Im Buch "Wilde Schwäne" erlebt der Leser eine beeindruckende biografische Reise beginnend 1909 mit der Großmutter der Autorin Jung Chang bis zwei Jahre nach dem Tod Maos 1978.
Wer vorab "Die Seele Chinas" von Richard Wilhelm gelesen hat (siehe hierzu auch meinen Blogeintrag), erhält mit dieser Biografie den nächsten persönlich gefärbten Eindruck, wie sich China weiter verändert hat.
Während bei Richard Wilhelm die Entwicklung vom kaiserlichen China über den Boxeraufstand zum Verfall des Kaiserreichs im Mittelpunkt steht, beginnt Jung Chang mit ihrer Großmutter, die noch mit gebundenen Füssen aufgewachsen ist und die Konkubine eines Warlords wurde.
Chinesische Sprichwörter, wie "Auch klares kaltes Wasser schmeckt süß" werden durch die Erfahrungen der Großmutter lebendig.

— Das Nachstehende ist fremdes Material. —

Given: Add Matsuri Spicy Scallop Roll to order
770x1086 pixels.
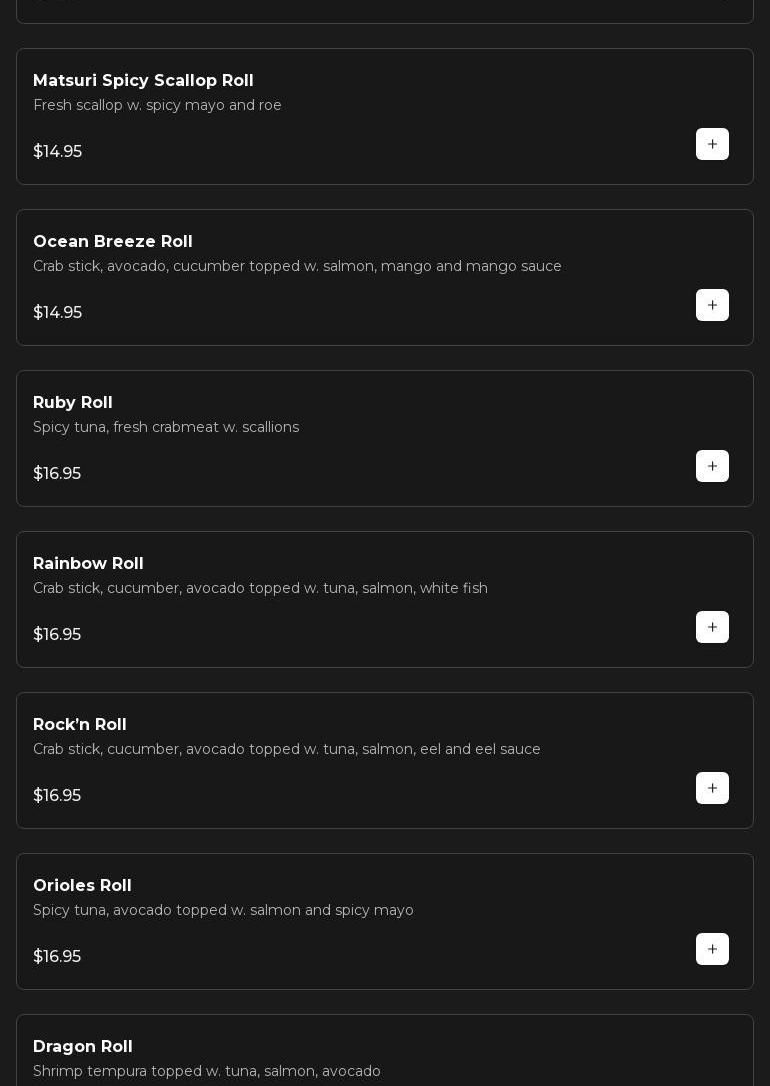Looking at the screenshot, I should pos(712,144).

Der zweite Weltkrieg mit den japanischen Einflüssen wird aus der Sicht der Großmutter dargestellt. Die Herrschaft der Kuomintang in China und der Bürgerkrieg zwischen den Kuomintang und der kommunistischen Partei wird durch die Großmutter und der Mutter der Autorin persönlich.

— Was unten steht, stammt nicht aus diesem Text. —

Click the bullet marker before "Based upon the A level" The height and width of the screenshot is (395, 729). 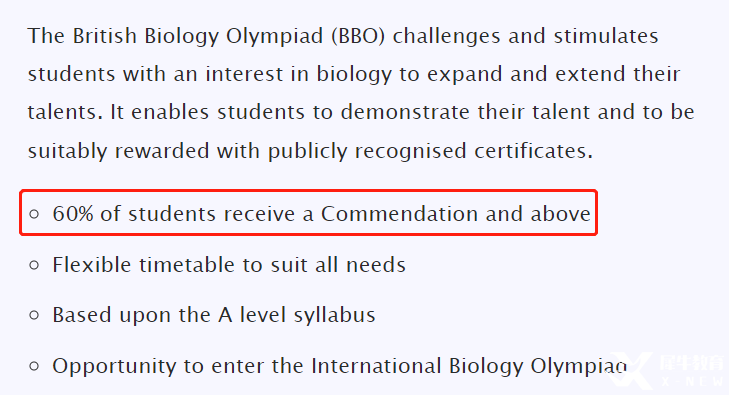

Trotz aller Veränderungen in der chinesischen Gesellschaft schimmert immer wieder die chinesische Vergangenheit und die Prägungen der konfuzischen Erziehung durch.
Die Mutter der Autorin wird durch die persönlichen Entwicklungen zur überzeugten Kommunistin. Der Vater der Autorin ist ein späterer hoher Parteifunktionär und so lernt der Leser das Leben in den frühen Jahren des chinesischen Kommunismus aus der Sicht einer Funktionärsfamilie kennen.
Der Bruch mit den altem überlieferten Lebensweisen und Lebensart wird persönlich dargestellt. Und gleichzeitig schimmert immer wieder durch, warum sich Dinge dann doch nicht so einfach ändern lassen.
Maos Kulturrevolution bekommt ein lebendiges Gesicht durch das Erleben der Autorin und ihrer Geschwister.
Das Buch habe ich in einem durchgelesen, da die Lebensabschnitte faszinierend und spannend geschrieben sind. Und da es sich um eine Biografie handelt, verläuft einiges leider nicht so, wie man es in einem fiktiven Roman erwartet.
Das Leben hat dann doch immer wieder Überraschungen parat.
Der geschichtliche Kontext wird in einer Tabelle mit den familiären Vorkommnissen in Verbindung gebracht. Der Leser weiss zwar, dass die Japaner den Krieg verlieren, die Kommunisten China regieren werden und Mao das Land formen wird, aber aus der Sicht einer Familie, wird es dann persönlich und (für mich) verständlich.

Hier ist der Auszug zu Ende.